Helena Rubinstein (1872–1965), the great 20th-century cosmetics entrepreneur, changed the way women saw themselves, using her own remarkable life and spectacular art collections as a model. Rubinstein broke free from the constraints of her 19th-century, small-town, Polish Jewish background to become a giant of the beauty industry and an international household name. A key figure in the development of modern taste and style, she produced and marketed the means for ordinary women to assert their own individuality. Through her conception of the beauty salon as a place of modernist display, she empowered the modern woman to define herself through her choices in taste and decor.

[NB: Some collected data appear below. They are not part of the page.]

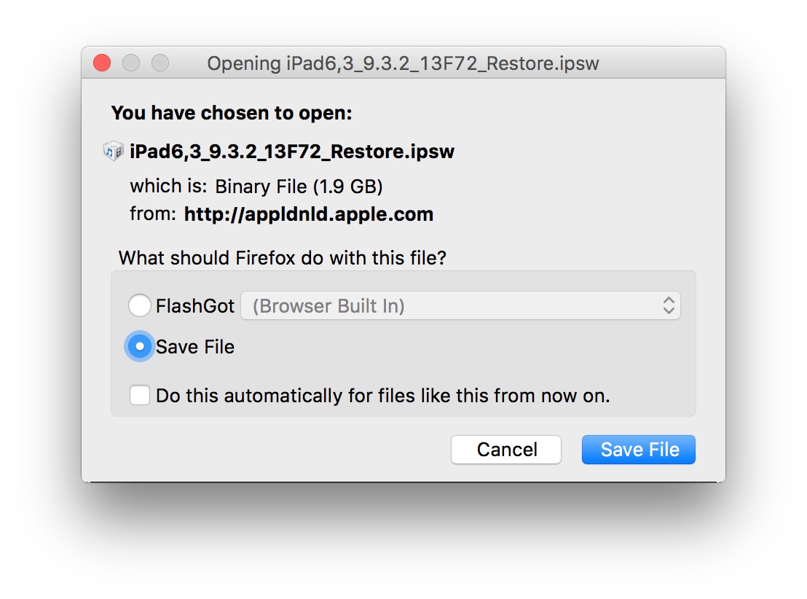
Task: Click the 'Binary File (1.9 GB)' text
Action: pos(299,187)
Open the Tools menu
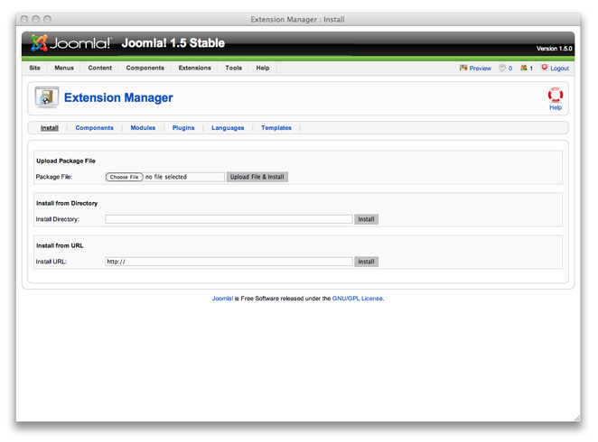 point(233,68)
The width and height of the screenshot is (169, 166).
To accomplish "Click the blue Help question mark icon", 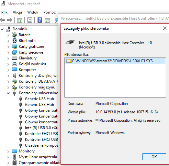I will (x=39, y=20).
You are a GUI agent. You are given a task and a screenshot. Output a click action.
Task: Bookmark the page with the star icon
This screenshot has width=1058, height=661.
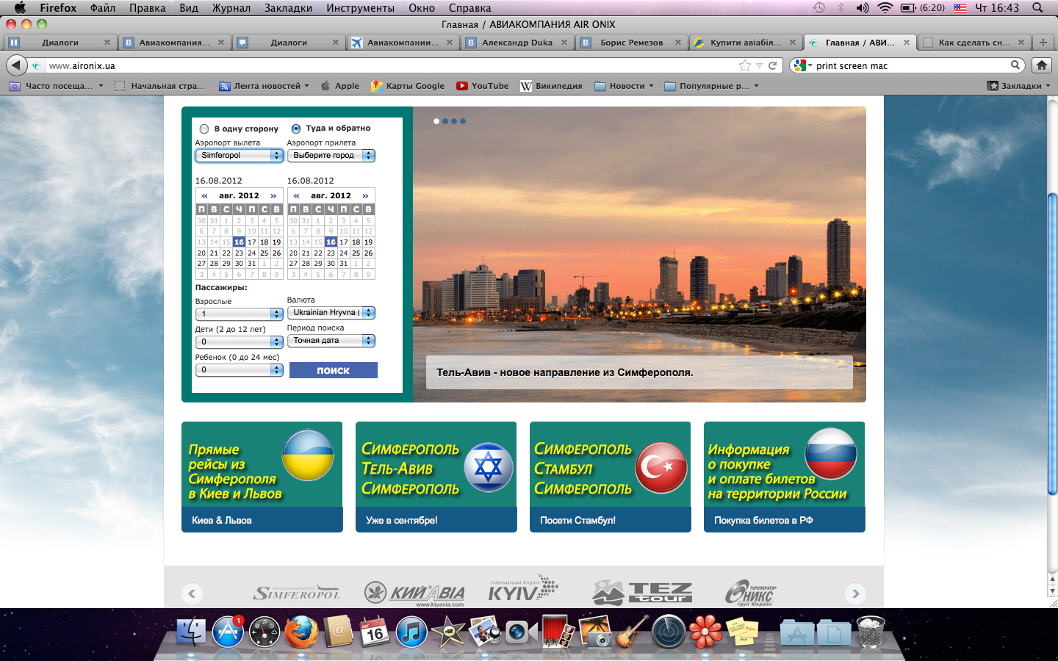click(x=745, y=65)
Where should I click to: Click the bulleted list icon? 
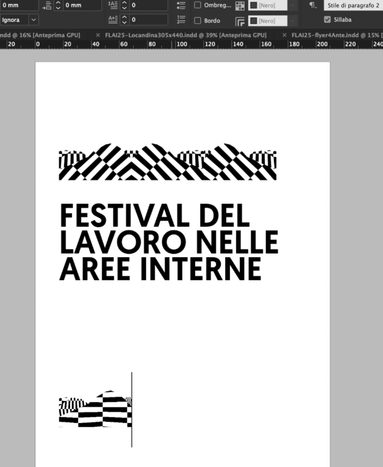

Helena Rubinstein: Beauty Is Power traces the path of this remarkable early feminist and visionary art patron. In Rubinstein’s world, art and commerce blended seamlessly. She ornamented her salons and homes with splendid artworks—Surrealist murals, modernist portraits, Art Deco furniture, Venetian mirrors, and one of the era’s great collections of African and Oceanic art. Her understanding of beauty was similarly expansive and democratic: she saw the face as the site for self-expression and the exploration of identity. The Rubinstein beauty program thus included not only makeup and hairdressing, but also lessons in health, deportment, and culture. Such features, innovative at the time and wildly popular, today provide a fascinating glimpse into popular culture as it affected women in the 20th century.
Published in association with the Jewish Museum, New York
Exhibition Schedule:
Jewish Museum, New York
(10/31/14–03/22/15)
Boca Raton Museum of Art
(04/21/15–07/12/15)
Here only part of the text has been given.